The strongest evidence that adenovirus may be the cause of the hepatitis outbreak are test results that detected adenovirus in the blood of more than half the children in the U.S. and nearly three-quarters of those in the U.K.
However, adenovirus was not detected in the children’s liver tissue, which would be expected if it was causing the liver injury.
Adenovirus on its own is rarely associated with severe liver damage in healthy children, but other factors could increase vulnerability.
These factors include:
- An abnormal susceptibility or host response, perhaps because young children had fewer social interactions during the pandemic and may be more susceptible to adenovirus.
- The possibility that adenovirus is more prevalent than usual.
- Priming of the immune system through a previous infection or co-infection with SARS-CoV-2, or from other pathogens, toxins, drugs or environmental exposure.
Another possibility is that SARS-CoV-2 could be the cause, and some doctors suggest this could have contributed to liver inflammation through an old infection or a co-infection that triggered the immune system to overreact.
“The big focus over the next week is looking at serological testing for previous exposure and infections with COVID,” Easterbrook said.
Doctors in Israel favor the hypothesis that COVID-19 is a possible cause.
“Some of us think that the only thing that changed in the last year is COVID-19,” said Dr. Eyal Shteyer, head of the pediatric liver unit at Shaare Zedek Medical Center in Jerusalem, where seven children were treated.
A letter published on May 13 in The Lancet presented the idea that part of the SARS-CoV-2 spike protein resembles a bacterial toxin that could provoke an abnormal response in the immune system when there is a co-infection with adenovirus 41.
U.S. and U.K. doctors noted that few of the children they treated for hepatitis had documented COVID-19 infections.
However, studies show three-quarters of children in the U.S. and more than 95% of those in the U.K. have COVID-19 antibodies, which indicates past infection. In addition, active SARS-CoV-2 infection was confirmed in 18% of affected children in the U.K.

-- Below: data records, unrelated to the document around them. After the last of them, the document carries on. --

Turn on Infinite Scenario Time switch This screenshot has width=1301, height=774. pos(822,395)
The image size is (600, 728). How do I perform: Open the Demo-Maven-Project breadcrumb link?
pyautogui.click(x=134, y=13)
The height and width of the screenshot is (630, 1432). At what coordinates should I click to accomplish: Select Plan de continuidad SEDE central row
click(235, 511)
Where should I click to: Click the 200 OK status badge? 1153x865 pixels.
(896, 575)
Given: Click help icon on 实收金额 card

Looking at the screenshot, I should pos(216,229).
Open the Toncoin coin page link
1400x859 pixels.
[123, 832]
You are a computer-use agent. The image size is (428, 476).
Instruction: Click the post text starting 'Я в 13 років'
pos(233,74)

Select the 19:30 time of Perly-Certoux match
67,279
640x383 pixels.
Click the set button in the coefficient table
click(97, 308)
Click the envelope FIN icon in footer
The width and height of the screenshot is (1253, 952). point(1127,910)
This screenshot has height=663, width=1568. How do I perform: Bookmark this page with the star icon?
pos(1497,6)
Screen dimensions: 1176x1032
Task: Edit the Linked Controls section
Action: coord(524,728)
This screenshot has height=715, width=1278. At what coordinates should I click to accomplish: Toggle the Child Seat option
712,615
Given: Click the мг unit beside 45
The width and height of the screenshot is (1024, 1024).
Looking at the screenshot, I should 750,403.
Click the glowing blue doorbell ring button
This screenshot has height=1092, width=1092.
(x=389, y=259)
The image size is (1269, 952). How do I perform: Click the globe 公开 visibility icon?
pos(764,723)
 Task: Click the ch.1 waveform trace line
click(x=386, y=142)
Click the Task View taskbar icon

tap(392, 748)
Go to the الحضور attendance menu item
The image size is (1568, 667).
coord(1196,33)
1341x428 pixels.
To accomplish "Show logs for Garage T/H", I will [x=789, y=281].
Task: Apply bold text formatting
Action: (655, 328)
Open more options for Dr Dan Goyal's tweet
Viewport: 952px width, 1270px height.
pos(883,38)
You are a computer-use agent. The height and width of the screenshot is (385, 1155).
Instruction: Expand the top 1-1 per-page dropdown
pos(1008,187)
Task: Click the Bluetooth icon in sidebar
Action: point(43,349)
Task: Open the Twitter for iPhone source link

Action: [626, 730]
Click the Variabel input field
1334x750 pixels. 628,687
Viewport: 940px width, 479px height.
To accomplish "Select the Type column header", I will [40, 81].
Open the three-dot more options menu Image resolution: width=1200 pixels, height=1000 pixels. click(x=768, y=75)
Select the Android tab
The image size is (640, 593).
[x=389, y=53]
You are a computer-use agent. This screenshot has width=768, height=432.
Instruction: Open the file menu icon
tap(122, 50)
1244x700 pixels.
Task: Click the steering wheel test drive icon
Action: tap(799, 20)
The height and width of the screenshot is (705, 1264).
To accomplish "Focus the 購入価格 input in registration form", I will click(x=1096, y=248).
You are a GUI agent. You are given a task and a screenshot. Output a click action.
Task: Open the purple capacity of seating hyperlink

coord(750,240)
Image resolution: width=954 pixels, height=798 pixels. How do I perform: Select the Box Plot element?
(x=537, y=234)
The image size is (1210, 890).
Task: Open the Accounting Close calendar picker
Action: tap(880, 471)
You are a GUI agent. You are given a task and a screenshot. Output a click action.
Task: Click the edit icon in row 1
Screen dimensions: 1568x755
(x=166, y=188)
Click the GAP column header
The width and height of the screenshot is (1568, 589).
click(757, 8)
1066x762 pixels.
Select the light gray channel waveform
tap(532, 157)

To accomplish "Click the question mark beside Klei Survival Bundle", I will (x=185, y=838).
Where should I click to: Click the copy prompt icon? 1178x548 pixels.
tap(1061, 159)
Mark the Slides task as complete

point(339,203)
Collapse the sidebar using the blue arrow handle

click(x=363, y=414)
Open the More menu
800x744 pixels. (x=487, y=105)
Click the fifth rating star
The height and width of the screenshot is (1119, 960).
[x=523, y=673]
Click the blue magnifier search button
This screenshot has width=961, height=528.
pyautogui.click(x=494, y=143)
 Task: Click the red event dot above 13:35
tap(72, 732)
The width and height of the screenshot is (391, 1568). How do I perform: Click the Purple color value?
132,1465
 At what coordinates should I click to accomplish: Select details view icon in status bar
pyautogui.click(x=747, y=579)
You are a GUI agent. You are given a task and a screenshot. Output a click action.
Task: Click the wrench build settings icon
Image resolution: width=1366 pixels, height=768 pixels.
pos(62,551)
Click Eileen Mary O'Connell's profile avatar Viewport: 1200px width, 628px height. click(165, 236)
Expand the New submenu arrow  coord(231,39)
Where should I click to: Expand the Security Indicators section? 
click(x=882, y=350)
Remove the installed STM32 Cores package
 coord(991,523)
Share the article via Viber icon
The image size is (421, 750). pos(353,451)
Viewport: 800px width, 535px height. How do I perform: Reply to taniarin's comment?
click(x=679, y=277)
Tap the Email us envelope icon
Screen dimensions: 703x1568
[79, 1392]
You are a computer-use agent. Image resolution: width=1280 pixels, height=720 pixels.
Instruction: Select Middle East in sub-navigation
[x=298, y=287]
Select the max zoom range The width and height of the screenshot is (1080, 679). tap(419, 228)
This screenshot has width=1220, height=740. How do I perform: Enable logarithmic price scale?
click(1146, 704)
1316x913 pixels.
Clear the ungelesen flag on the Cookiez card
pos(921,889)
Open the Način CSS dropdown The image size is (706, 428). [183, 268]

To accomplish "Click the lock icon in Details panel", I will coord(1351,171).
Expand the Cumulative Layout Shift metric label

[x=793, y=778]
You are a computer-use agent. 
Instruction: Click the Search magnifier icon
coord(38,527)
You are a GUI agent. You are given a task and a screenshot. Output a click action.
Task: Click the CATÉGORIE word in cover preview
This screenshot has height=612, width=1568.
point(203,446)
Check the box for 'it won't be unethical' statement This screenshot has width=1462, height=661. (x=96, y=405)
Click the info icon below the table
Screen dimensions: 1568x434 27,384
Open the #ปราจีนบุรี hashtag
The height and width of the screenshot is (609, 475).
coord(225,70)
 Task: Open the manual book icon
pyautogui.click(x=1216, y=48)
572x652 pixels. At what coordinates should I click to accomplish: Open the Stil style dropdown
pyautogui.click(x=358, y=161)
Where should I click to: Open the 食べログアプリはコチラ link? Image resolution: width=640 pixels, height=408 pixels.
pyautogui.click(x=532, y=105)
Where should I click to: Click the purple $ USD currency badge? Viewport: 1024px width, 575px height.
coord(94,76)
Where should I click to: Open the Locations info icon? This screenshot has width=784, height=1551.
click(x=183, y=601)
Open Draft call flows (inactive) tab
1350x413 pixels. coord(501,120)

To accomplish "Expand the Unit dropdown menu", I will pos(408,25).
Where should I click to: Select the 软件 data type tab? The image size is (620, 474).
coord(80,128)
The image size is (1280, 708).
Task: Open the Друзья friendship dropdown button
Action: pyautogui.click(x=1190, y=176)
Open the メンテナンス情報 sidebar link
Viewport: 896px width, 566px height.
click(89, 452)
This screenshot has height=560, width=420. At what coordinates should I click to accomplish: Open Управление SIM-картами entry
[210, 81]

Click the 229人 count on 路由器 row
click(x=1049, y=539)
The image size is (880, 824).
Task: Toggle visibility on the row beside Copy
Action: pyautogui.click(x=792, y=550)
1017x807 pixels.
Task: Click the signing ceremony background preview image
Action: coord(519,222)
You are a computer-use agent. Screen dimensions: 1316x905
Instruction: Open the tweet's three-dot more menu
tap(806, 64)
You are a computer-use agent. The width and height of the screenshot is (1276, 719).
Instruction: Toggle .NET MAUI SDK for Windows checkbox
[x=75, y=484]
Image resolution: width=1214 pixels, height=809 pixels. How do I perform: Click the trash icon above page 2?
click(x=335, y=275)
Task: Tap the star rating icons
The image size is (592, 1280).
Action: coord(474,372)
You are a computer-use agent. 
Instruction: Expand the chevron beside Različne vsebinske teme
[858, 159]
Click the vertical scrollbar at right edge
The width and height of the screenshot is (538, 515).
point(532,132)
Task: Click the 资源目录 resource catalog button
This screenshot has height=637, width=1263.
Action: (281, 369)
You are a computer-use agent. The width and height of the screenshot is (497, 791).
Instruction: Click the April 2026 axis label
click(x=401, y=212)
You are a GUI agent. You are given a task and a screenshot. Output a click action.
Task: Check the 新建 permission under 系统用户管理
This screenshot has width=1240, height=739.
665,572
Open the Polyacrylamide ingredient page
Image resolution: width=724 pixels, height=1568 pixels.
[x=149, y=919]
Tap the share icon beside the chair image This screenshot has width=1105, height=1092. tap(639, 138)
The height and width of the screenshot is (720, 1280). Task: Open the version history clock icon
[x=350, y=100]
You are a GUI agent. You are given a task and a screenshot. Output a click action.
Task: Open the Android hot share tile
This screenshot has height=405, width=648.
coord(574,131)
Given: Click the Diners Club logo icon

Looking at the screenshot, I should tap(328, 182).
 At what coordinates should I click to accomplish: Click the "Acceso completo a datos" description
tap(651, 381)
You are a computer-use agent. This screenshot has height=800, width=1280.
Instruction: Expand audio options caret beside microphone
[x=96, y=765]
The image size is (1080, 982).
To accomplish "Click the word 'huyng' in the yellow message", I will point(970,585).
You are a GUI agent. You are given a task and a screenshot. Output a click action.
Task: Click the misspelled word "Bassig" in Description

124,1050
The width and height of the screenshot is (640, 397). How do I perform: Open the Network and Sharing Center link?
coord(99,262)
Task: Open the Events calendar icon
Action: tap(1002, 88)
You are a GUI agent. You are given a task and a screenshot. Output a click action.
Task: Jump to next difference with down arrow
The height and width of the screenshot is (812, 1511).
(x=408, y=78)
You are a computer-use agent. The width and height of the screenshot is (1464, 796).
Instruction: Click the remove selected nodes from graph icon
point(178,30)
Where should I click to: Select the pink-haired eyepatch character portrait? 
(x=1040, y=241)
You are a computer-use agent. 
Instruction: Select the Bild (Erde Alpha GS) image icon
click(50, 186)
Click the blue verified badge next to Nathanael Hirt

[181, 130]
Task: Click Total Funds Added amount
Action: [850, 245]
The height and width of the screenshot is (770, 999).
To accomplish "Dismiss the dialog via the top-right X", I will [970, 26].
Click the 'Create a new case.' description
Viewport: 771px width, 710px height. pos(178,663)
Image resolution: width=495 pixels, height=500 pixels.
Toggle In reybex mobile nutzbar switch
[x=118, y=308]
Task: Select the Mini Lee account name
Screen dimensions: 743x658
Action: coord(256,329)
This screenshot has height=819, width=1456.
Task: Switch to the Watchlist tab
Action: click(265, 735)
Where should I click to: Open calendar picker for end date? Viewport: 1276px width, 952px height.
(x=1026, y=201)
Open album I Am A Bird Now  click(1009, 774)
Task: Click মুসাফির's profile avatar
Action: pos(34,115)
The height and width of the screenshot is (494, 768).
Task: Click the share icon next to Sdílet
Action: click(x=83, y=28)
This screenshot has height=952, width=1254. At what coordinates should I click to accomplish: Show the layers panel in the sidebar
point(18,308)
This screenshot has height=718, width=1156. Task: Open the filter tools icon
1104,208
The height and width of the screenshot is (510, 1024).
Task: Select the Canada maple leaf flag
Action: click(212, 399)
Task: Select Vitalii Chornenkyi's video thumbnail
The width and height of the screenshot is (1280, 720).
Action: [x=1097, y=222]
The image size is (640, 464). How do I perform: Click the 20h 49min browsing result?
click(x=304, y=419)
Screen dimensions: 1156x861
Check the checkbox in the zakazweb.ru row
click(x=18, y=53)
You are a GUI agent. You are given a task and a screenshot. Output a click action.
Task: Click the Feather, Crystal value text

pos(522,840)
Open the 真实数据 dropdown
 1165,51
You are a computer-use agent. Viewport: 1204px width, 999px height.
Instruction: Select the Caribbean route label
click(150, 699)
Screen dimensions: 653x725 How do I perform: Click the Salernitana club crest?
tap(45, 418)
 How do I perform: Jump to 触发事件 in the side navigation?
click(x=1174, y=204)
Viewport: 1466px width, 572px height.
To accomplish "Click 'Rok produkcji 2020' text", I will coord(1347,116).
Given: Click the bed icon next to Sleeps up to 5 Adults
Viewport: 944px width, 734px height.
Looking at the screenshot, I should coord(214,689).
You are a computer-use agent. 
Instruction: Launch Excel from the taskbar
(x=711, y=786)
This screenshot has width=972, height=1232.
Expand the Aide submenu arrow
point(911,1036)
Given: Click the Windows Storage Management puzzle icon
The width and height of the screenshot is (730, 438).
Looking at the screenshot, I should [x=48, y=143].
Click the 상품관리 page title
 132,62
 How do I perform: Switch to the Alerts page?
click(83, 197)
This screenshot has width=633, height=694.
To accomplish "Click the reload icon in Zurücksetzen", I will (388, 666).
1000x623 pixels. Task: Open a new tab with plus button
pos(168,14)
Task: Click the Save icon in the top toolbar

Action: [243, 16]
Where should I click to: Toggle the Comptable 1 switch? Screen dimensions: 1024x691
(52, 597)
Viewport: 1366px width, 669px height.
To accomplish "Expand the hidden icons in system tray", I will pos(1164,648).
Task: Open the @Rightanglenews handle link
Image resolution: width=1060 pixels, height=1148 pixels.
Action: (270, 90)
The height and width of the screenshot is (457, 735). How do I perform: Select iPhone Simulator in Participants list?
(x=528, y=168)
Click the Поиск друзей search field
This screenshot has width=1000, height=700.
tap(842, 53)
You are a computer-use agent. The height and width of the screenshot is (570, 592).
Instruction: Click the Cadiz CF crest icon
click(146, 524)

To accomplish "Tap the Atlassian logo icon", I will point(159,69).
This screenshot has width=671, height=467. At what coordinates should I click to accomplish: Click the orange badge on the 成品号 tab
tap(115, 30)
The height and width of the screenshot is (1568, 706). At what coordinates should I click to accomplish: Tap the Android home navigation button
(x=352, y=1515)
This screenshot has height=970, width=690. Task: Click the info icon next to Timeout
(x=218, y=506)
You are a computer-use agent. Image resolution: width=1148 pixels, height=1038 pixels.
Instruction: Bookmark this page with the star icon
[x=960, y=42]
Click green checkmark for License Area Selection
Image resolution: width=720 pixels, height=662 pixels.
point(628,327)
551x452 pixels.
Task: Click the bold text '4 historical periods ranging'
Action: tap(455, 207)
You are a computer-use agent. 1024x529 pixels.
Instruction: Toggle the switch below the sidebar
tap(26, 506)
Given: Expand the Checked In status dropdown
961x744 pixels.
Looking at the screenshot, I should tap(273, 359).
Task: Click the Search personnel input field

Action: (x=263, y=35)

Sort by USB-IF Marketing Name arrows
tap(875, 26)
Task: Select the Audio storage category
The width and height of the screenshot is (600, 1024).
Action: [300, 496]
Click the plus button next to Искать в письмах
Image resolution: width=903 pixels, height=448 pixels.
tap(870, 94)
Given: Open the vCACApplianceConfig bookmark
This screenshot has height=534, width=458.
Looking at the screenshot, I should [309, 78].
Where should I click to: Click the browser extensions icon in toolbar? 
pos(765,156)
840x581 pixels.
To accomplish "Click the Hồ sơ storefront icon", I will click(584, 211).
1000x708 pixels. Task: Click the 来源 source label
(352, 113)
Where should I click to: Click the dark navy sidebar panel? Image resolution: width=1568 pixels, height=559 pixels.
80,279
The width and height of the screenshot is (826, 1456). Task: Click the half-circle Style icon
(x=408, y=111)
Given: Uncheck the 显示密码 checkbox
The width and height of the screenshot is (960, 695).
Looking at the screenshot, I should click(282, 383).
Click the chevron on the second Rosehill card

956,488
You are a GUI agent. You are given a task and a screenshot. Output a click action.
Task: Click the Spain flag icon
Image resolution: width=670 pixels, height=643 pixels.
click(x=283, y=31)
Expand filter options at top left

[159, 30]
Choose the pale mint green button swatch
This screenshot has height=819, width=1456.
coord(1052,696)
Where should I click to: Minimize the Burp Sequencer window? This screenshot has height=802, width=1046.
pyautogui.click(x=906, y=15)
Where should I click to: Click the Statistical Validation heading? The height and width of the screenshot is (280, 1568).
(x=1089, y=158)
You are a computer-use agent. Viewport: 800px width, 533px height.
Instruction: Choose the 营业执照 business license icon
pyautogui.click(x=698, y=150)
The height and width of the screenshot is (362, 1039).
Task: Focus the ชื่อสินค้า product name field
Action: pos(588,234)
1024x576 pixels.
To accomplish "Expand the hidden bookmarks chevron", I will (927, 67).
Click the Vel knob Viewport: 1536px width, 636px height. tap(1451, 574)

Other leading hypotheses include a post-infectious SARS-CoV-2 syndrome, a new variant of adenovirus, non-infectious causes, a novel pathogen or a new variant of SARS-CoV-2.
COVID-19 vaccines not thought to be the cause
In the U.K., no COVID-19 vaccinations were recorded in cases of children under the age of 5 who developed hepatitis, and this age group makes up more than 75% of the hepatitis cases, according to the U.K. Investigation report.
The report states:
“There are fewer than 5 older case-patients recorded as having had a COVID-19 vaccination prior to hepatitis onset. There is no evidence of a link between COVID-19 vaccination and the acute hepatic syndrome.”
In the U.S., none of the nine children in Alabama had received a COVID-19 vaccine.
Cause for concern, but rare
The CDC noted on May 18 that while the 71 cases reported since May 5 may appear to be a large increase, “it’s important to understand the vast majority of these are what we consider ‘retrospective’ patients.”
According to the CDC:
“Since CDC’s investigation looks at patients reported back to October of 2021, most of these numbers involve patients that are just now being reported, rather than new cases of hepatitis — so not all are recent, and some may ultimately wind up not being linked to this current investigation.”
The CDC recommends everyday hygiene, such as regular hand-washing, to prevent infectious disease.
According to the WHO, many cases globally have included reports of gastrointestinal symptoms including stomach pains, diarrhea and vomiting, prior to requiring hospitalization. Fever wasn’t reported as a symptom.
Hepatitis symptoms can be mistaken for stomach flu, but parents should watch for “yellow discolouration of the skin and yellow discoloration of the white of the eyes,” both of which are signs of jaundice, Dr. Dina Kulik, a Toronto-based pediatrician, told CTV’s News Channel.
Jaundice is an indication that something is wrong with the liver, and medical attention should be sought immediately.
Parents should also watch for symptoms that include dark urine, loss of appetite and light-colored stools.